"For when Uncle Sam comes...." (Repeat)

One day Maude asked me to go to the belfry, the old sixteenth-century prison of Amiens, a beautiful building outside, but inside it was very black and awe-inspiring. The cells, away up in the tower, with their stone beds and straw, rats and smaller animals, made one's flesh creep. I am sorry I never painted the old fat lady who kept the keys in the entrance hall, a black place, lit by an oil lamp which hung over the stone fireplace. I put off painting her and her hall then for some reason, and later she was killed by a shell at the door during the bombardment. Here in the belfry the deserters were put, in an endeavour to make them say who they were, and Maude asked me to go this day because he had an interesting case.

A young man in a captain's tunic had been found in a brothel, and his papers were very incomplete. He had no leave warrant. They found he had been living at the "Hôtel de la Paix" for about a week. He had come to Amiens on a motor-bicycle, which he left in the street. They telephoned to the "Captain's" regiment and found the "Captain" was with his unit, but a tunic had been stolen from him at Calais. They also found a motor-bicycle had been stolen from Calais, and that it corresponded in number with the one found in the street.

XVIII. The Great Mine. La Boisselle.

We were given a candle, and climbed the black stairs to his cell. The youth was in a bad state, sobbing. Maude told him how sorry he was for him, and asked him not to be a fool, but to tell him the truth, and he would have him out of that place at once. He agreed, and told a long story, or rather—another long story. This was his third day and his third story, and it turned out there was not a word of truth in this one either.
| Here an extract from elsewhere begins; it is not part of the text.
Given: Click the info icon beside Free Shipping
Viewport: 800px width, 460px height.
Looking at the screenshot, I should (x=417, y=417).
He was one of the best-looking young men I ever saw, tall, clean-cut and smart-looking. The next day Maude found out that most of his tears were due to the fact that he was very badly diseased, and of course, without any treatment, was getting worse daily. Maude could not stand this, so he sent him to the hospital for treatment, from which the youth promptly escaped, and was not found again for ten days. They knew some one must have been hiding him, probably a woman; which proved right. In ten days he was found, plus forty pounds, which the lady had given him.

Maude gave him one more twenty-four hours' chance in the belfry; but it was no good, only more lies. So he was sent to Le Havre, where I believe no deserter has ever lasted more than forty-eight hours without telling the truth and nothing but the truth. I presumed that after that he was shot. The only thing I learnt for certain, was that he was a Colonial private. Some time later I used to go very often to a little restaurant in Paris, and became friends with one of the head waiters. He said a customer had come in, giving the name of Lord X——, and had engaged a table for dinner. He evidently had some doubt about Lord X——, and asked me if I would know him if I saw him. I said, "Certainly," as the name given was that of the son of one of the best-known Earls in England. In he came for dinner, a very good-looking man, wearing the Légion d'Honneur. Lord X——, the deserter of the belfry!
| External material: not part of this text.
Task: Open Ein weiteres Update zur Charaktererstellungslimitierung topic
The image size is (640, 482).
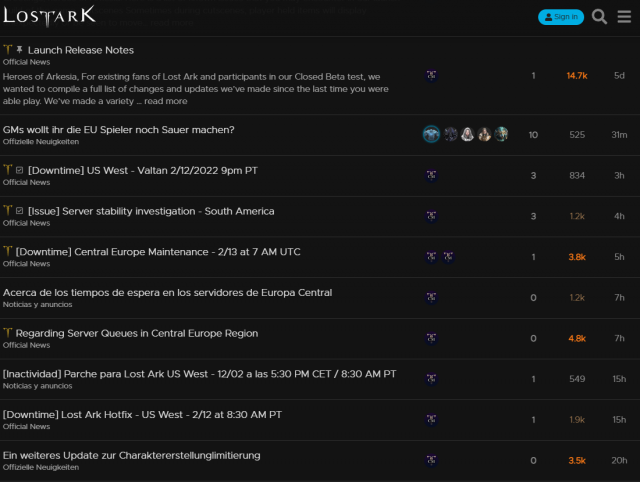Action: click(131, 455)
The great mine at La Boisselle was a wonderful sight. One morning I was wandering about the old battlefield, and I came across a great wilderness of white chalk—not a tuft of grass, not a flower, nothing but blazing chalk; apparently a hill of chalk dotted thickly all over with bits of shrapnel. I walked up it, and suddenly found myself on the lip of the crater. I felt myself in another world. This enormous hole, 320 yards round at the top, with sides so steep one could not climb down them, was the vast, terrific work of man. Imagine burrowing all that way down in the belly of the earth, with Hell going on overhead, burrowing and listening till they got right under the German trenches—hundreds and hundreds of yards of burrowing. And here remained the result of their work, on the earth at least, if not on humanity. The latter had disappeared; but the great chasm, with one mound in the centre at the bottom, and one skull placed on top of it, remained. They had cut little steps down one of its sides, and had cleared up all the human remains and buried them in this mound. That one mound, with the little skull on the top, at the bottom of this enormous chasm, was the greatest monument I have ever seen to the handiwork of man.